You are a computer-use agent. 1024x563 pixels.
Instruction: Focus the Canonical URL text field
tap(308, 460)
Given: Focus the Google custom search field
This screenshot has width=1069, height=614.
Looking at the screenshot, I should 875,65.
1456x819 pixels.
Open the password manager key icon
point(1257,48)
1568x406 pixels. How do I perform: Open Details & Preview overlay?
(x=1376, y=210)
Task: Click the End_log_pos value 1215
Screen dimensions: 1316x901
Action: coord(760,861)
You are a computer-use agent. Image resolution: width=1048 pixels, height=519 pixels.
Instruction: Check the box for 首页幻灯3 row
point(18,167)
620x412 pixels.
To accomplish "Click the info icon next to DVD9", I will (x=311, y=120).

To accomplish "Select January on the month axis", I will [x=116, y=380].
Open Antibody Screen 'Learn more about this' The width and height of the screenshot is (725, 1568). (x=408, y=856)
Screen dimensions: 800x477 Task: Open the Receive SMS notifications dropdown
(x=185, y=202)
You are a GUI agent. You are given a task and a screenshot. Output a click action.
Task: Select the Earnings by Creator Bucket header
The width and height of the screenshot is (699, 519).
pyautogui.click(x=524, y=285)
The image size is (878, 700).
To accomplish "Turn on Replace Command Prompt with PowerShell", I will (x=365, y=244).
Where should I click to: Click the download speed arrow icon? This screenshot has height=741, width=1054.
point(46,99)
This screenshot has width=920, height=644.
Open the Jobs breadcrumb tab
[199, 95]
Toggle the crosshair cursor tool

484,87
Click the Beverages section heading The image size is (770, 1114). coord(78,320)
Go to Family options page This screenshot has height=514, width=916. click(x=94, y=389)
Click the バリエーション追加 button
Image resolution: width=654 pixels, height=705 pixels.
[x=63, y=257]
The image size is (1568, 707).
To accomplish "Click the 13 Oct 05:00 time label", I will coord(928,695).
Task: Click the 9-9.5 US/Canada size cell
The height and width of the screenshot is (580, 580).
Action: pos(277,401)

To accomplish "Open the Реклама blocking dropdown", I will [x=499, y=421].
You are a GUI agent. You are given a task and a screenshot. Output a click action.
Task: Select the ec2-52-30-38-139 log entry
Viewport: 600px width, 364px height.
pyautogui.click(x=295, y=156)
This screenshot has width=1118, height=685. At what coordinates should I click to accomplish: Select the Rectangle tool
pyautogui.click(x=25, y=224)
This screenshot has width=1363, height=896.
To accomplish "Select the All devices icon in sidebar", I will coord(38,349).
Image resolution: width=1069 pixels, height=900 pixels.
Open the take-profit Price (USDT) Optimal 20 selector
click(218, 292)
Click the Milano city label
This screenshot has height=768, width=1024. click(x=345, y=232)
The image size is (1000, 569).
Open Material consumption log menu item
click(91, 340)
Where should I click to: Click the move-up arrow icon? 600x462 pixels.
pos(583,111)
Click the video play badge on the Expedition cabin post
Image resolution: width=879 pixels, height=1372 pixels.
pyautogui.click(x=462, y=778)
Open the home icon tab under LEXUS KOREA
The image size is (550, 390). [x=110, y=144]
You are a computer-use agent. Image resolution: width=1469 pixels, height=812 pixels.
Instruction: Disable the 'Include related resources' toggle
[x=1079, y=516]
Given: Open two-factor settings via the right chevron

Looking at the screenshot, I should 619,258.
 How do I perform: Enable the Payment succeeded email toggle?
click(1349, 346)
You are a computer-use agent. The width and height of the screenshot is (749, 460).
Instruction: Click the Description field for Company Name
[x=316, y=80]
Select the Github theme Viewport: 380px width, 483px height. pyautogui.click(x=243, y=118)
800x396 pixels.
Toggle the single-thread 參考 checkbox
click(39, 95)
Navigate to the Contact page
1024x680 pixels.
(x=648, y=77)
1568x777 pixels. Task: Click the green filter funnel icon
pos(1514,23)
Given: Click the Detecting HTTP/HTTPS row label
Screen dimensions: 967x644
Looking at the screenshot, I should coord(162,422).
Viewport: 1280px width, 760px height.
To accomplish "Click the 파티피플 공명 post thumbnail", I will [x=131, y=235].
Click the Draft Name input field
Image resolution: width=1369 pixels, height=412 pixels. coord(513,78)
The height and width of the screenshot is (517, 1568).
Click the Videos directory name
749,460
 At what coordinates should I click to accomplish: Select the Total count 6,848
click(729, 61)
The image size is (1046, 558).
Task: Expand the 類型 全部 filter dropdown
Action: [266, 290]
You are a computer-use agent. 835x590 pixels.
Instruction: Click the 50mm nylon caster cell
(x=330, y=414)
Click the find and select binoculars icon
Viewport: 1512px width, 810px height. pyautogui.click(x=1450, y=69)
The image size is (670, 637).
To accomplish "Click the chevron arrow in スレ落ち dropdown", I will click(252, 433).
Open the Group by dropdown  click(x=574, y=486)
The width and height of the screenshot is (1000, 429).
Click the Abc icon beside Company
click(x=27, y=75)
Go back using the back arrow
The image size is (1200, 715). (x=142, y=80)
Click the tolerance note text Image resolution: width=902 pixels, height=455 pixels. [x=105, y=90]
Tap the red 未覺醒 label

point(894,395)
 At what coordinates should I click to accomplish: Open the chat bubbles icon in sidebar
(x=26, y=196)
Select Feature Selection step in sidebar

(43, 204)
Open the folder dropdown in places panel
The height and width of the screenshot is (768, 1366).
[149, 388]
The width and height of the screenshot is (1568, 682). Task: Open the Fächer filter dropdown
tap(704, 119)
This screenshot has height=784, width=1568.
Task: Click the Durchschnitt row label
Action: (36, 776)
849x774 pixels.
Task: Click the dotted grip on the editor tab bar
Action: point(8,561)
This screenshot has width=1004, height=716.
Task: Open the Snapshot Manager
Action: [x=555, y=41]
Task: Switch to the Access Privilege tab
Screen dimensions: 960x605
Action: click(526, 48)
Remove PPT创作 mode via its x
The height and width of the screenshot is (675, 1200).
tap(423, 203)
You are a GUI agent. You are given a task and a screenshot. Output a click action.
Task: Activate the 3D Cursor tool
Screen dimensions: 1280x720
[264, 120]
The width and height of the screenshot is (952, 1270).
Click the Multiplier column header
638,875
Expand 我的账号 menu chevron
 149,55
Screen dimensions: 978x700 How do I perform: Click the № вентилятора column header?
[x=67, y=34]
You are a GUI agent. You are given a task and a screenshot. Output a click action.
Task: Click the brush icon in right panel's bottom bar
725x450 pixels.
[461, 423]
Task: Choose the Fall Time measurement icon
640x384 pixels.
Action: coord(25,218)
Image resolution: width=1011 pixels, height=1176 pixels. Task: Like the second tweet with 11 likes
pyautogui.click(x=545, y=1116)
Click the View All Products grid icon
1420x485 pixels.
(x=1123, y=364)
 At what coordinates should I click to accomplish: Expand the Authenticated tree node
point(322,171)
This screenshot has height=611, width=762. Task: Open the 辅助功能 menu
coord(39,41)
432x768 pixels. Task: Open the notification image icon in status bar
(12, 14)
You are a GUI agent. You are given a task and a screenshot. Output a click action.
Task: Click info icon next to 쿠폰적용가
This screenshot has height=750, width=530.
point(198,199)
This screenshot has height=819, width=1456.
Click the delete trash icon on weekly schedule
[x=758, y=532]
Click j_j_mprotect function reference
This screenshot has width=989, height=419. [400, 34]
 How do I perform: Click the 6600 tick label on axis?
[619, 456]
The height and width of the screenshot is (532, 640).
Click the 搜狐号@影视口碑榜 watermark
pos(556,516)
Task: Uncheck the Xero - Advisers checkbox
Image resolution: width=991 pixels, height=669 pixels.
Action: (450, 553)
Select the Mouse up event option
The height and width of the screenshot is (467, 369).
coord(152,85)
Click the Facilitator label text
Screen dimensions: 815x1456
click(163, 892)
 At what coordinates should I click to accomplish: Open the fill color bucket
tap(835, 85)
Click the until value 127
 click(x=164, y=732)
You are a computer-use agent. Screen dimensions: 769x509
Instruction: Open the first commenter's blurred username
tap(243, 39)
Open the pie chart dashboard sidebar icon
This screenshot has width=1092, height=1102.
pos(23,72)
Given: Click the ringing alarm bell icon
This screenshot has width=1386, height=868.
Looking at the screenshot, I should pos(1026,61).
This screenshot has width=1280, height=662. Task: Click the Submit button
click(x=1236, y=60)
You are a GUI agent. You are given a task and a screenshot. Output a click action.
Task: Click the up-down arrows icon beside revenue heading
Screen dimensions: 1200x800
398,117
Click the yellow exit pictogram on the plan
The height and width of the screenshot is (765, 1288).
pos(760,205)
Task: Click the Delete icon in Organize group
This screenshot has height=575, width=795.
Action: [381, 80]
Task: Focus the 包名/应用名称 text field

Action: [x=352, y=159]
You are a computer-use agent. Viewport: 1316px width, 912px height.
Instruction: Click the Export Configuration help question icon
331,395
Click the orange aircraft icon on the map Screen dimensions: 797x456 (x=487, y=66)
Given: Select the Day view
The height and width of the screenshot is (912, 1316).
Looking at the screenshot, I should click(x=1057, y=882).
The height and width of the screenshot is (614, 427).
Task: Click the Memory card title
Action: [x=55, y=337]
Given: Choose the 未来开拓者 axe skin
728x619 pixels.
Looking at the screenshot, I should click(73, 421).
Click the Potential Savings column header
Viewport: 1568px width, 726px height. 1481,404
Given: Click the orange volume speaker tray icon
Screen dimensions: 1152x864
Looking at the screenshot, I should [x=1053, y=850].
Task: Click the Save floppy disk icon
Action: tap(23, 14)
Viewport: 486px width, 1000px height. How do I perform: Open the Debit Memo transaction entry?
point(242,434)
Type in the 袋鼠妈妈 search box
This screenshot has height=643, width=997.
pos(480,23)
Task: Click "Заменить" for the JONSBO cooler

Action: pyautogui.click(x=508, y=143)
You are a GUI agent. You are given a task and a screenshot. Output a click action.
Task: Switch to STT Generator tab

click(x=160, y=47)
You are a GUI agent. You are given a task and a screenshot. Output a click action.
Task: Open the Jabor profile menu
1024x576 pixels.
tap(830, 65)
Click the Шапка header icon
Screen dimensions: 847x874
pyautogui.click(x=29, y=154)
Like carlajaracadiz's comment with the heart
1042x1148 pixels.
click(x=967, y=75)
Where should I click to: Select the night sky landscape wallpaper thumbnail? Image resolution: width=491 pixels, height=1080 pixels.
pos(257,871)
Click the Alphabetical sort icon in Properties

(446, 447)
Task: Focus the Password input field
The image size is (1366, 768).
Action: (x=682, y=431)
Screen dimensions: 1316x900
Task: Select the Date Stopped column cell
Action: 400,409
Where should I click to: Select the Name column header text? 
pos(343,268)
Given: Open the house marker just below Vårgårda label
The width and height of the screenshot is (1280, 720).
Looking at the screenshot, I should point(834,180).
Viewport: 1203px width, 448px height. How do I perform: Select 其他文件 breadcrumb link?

┄┄┄┄┄┄

HOW TO COMPLETE THIS TASK:
Print exactly the lines of the listing above starting at the line containing "Click the yellow exit pictogram on the plan" and ending at the line containing "You are a computer-use agent. Viewport: 1316px", both included.

RESULT:
Click the yellow exit pictogram on the plan
The height and width of the screenshot is (765, 1288).
pos(760,205)
Task: Click the Delete icon in Organize group
This screenshot has height=575, width=795.
Action: [381, 80]
Task: Focus the 包名/应用名称 text field

Action: [x=352, y=159]
You are a computer-use agent. Viewport: 1316px width, 912px height.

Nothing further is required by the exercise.